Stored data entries
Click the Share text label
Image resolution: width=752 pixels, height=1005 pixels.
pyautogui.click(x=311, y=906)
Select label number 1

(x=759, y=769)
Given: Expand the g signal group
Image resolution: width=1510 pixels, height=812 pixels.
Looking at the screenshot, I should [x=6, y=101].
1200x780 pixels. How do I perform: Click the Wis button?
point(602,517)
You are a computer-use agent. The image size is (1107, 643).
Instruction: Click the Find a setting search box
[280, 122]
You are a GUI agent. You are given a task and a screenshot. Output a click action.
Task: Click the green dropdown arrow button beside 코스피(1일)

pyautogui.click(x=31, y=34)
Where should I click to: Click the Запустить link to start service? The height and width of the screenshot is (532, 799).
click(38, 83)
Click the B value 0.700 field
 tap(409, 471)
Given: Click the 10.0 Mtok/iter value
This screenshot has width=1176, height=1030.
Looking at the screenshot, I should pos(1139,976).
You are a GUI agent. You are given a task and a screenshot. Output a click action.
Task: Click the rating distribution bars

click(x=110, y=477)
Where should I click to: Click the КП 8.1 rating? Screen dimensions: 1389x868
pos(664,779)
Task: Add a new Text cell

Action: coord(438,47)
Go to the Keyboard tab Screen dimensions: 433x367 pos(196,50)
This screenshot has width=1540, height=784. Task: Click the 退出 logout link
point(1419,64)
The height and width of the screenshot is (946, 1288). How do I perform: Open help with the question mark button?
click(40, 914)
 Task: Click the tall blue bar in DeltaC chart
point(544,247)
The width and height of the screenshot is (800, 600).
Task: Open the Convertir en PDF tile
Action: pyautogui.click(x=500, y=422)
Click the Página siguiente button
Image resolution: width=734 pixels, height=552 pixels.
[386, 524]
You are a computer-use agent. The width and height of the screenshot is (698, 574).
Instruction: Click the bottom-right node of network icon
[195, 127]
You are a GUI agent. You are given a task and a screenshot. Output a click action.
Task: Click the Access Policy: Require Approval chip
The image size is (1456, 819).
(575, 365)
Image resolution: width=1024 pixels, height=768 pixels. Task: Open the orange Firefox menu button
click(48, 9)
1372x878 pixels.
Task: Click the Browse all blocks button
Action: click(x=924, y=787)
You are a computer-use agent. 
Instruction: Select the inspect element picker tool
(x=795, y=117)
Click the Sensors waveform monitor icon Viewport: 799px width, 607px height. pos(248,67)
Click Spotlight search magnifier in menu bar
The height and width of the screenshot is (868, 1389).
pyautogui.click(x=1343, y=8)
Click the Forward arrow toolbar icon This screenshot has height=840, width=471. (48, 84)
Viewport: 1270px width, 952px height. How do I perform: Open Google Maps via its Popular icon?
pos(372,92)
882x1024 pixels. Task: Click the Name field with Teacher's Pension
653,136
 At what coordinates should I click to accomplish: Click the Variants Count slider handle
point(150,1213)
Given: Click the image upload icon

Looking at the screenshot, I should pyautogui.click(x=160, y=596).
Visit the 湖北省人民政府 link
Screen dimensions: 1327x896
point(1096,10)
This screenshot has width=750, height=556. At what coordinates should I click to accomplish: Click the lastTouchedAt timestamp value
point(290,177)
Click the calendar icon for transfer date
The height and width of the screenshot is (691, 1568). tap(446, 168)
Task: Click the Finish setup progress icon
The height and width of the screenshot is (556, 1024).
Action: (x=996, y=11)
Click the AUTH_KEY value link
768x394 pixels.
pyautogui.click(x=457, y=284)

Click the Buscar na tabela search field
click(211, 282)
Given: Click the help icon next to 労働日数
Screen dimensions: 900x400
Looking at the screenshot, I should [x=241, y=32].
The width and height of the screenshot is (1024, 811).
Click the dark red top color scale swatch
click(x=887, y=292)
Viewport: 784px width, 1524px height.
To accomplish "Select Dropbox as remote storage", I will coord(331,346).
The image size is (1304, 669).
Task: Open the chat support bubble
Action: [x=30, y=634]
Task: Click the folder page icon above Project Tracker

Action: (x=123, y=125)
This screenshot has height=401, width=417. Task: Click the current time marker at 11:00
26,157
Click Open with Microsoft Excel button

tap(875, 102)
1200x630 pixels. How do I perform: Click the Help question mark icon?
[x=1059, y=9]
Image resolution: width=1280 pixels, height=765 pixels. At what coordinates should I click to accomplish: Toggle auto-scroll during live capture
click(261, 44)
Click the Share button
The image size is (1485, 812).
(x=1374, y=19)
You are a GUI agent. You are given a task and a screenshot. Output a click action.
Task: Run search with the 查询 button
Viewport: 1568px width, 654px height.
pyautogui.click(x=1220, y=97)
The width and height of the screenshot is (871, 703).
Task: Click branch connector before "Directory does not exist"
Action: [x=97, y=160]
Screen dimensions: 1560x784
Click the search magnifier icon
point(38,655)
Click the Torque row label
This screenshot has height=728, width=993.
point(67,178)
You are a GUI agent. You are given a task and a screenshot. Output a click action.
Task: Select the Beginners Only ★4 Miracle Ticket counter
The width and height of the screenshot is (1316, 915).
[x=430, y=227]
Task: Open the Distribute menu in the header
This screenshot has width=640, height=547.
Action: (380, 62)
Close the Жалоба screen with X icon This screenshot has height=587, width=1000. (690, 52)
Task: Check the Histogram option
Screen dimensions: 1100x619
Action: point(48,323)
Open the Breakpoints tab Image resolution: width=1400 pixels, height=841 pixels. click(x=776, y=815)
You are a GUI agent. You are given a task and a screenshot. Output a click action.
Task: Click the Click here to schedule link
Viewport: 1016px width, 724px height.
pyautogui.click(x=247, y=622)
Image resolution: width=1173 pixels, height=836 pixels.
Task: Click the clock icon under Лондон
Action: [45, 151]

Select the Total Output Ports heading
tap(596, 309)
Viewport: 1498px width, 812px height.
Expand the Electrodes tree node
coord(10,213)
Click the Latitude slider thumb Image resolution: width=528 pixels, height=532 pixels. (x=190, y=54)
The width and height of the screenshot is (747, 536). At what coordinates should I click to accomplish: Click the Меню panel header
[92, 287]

Given task - Render every line of the listing above as a JSON array of strings, one string per line, and leave out blank lines.

Worked solution -
[
  "Click the Share text label",
  "Image resolution: width=752 pixels, height=1005 pixels.",
  "pyautogui.click(x=311, y=906)",
  "Select label number 1",
  "(x=759, y=769)",
  "Given: Expand the g signal group",
  "Image resolution: width=1510 pixels, height=812 pixels.",
  "Looking at the screenshot, I should [x=6, y=101].",
  "1200x780 pixels. How do I perform: Click the Wis button?",
  "point(602,517)",
  "You are a computer-use agent. The image size is (1107, 643).",
  "Instruction: Click the Find a setting search box",
  "[280, 122]",
  "You are a GUI agent. You are given a task and a screenshot. Output a click action.",
  "Task: Click the green dropdown arrow button beside 코스피(1일)",
  "pyautogui.click(x=31, y=34)",
  "Where should I click to: Click the Запустить link to start service? The height and width of the screenshot is (532, 799).",
  "click(38, 83)",
  "Click the B value 0.700 field",
  " tap(409, 471)",
  "Given: Click the 10.0 Mtok/iter value",
  "This screenshot has width=1176, height=1030.",
  "Looking at the screenshot, I should pos(1139,976).",
  "You are a GUI agent. You are given a task and a screenshot. Output a click action.",
  "Task: Click the rating distribution bars",
  "click(x=110, y=477)",
  "Where should I click to: Click the КП 8.1 rating? Screen dimensions: 1389x868",
  "pos(664,779)",
  "Task: Add a new Text cell",
  "Action: coord(438,47)",
  "Go to the Keyboard tab Screen dimensions: 433x367 pos(196,50)",
  "This screenshot has width=1540, height=784. Task: Click the 退出 logout link",
  "point(1419,64)",
  "The height and width of the screenshot is (946, 1288). How do I perform: Open help with the question mark button?",
  "click(40, 914)",
  " Task: Click the tall blue bar in DeltaC chart",
  "point(544,247)",
  "The width and height of the screenshot is (800, 600).",
  "Task: Open the Convertir en PDF tile",
  "Action: pyautogui.click(x=500, y=422)",
  "Click the Página siguiente button",
  "Image resolution: width=734 pixels, height=552 pixels.",
  "[386, 524]",
  "You are a computer-use agent. The width and height of the screenshot is (698, 574).",
  "Instruction: Click the bottom-right node of network icon",
  "[195, 127]",
  "You are a GUI agent. You are given a task and a screenshot. Output a click action.",
  "Task: Click the Access Policy: Require Approval chip",
  "The image size is (1456, 819).",
  "(575, 365)",
  "Image resolution: width=1024 pixels, height=768 pixels. Task: Open the orange Firefox menu button",
  "click(48, 9)",
  "1372x878 pixels.",
  "Task: Click the Browse all blocks button",
  "Action: click(x=924, y=787)",
  "You are a computer-use agent. ",
  "Instruction: Select the inspect element picker tool",
  "(x=795, y=117)",
  "Click the Sensors waveform monitor icon Viewport: 799px width, 607px height. pos(248,67)",
  "Click Spotlight search magnifier in menu bar",
  "The height and width of the screenshot is (868, 1389).",
  "pyautogui.click(x=1343, y=8)",
  "Click the Forward arrow toolbar icon This screenshot has height=840, width=471. (48, 84)",
  "Viewport: 1270px width, 952px height. How do I perform: Open Google Maps via its Popular icon?",
  "pos(372,92)",
  "882x1024 pixels. Task: Click the Name field with Teacher's Pension",
  "653,136",
  " At what coordinates should I click to accomplish: Click the Variants Count slider handle",
  "point(150,1213)",
  "Given: Click the image upload icon",
  "Looking at the screenshot, I should pyautogui.click(x=160, y=596).",
  "Visit the 湖北省人民政府 link",
  "Screen dimensions: 1327x896",
  "point(1096,10)",
  "This screenshot has width=750, height=556. At what coordinates should I click to accomplish: Click the lastTouchedAt timestamp value",
  "point(290,177)",
  "Click the calendar icon for transfer date",
  "The height and width of the screenshot is (691, 1568). tap(446, 168)",
  "Task: Click the Finish setup progress icon",
  "The height and width of the screenshot is (556, 1024).",
  "Action: (x=996, y=11)",
  "Click the AUTH_KEY value link",
  "768x394 pixels.",
  "pyautogui.click(x=457, y=284)",
  "Click the Buscar na tabela search field",
  "click(211, 282)",
  "Given: Click the help icon next to 労働日数",
  "Screen dimensions: 900x400",
  "Looking at the screenshot, I should [x=241, y=32].",
  "The width and height of the screenshot is (1024, 811).",
  "Click the dark red top color scale swatch",
  "click(x=887, y=292)",
  "Viewport: 784px width, 1524px height.",
  "To accomplish \"Select Dropbox as remote storage\", I will coord(331,346).",
  "The image size is (1304, 669).",
  "Task: Open the chat support bubble",
  "Action: [x=30, y=634]",
  "Task: Click the folder page icon above Project Tracker",
  "Action: (x=123, y=125)",
  "This screenshot has height=401, width=417. Task: Click the current time marker at 11:00",
  "26,157",
  "Click Open with Microsoft Excel button",
  "tap(875, 102)",
  "1200x630 pixels. How do I perform: Click the Help question mark icon?",
  "[x=1059, y=9]",
  "Image resolution: width=1280 pixels, height=765 pixels. At what coordinates should I click to accomplish: Toggle auto-scroll during live capture",
  "click(261, 44)",
  "Click the Share button",
  "The image size is (1485, 812).",
  "(x=1374, y=19)",
  "You are a GUI agent. You are given a task and a screenshot. Output a click action.",
  "Task: Run search with the 查询 button",
  "Viewport: 1568px width, 654px height.",
  "pyautogui.click(x=1220, y=97)",
  "The width and height of the screenshot is (871, 703).",
  "Task: Click branch connector before \"Directory does not exist\"",
  "Action: [x=97, y=160]",
  "Screen dimensions: 1560x784",
  "Click the search magnifier icon",
  "point(38,655)",
  "Click the Torque row label",
  "This screenshot has height=728, width=993.",
  "point(67,178)",
  "You are a GUI agent. You are given a task and a screenshot. Output a click action.",
  "Task: Select the Beginners Only ★4 Miracle Ticket counter",
  "The width and height of the screenshot is (1316, 915).",
  "[x=430, y=227]",
  "Task: Open the Distribute menu in the header",
  "This screenshot has width=640, height=547.",
  "Action: (380, 62)",
  "Close the Жалоба screen with X icon This screenshot has height=587, width=1000. (690, 52)",
  "Task: Check the Histogram option",
  "Screen dimensions: 1100x619",
  "Action: point(48,323)",
  "Open the Breakpoints tab Image resolution: width=1400 pixels, height=841 pixels. click(x=776, y=815)",
  "You are a GUI agent. You are given a task and a screenshot. Output a click action.",
  "Task: Click the Click here to schedule link",
  "Viewport: 1016px width, 724px height.",
  "pyautogui.click(x=247, y=622)",
  "Image resolution: width=1173 pixels, height=836 pixels.",
  "Task: Click the clock icon under Лондон",
  "Action: [45, 151]",
  "Select the Total Output Ports heading",
  "tap(596, 309)",
  "Viewport: 1498px width, 812px height.",
  "Expand the Electrodes tree node",
  "coord(10,213)",
  "Click the Latitude slider thumb Image resolution: width=528 pixels, height=532 pixels. (x=190, y=54)",
  "The width and height of the screenshot is (747, 536). At what coordinates should I click to accomplish: Click the Меню panel header",
  "[92, 287]"
]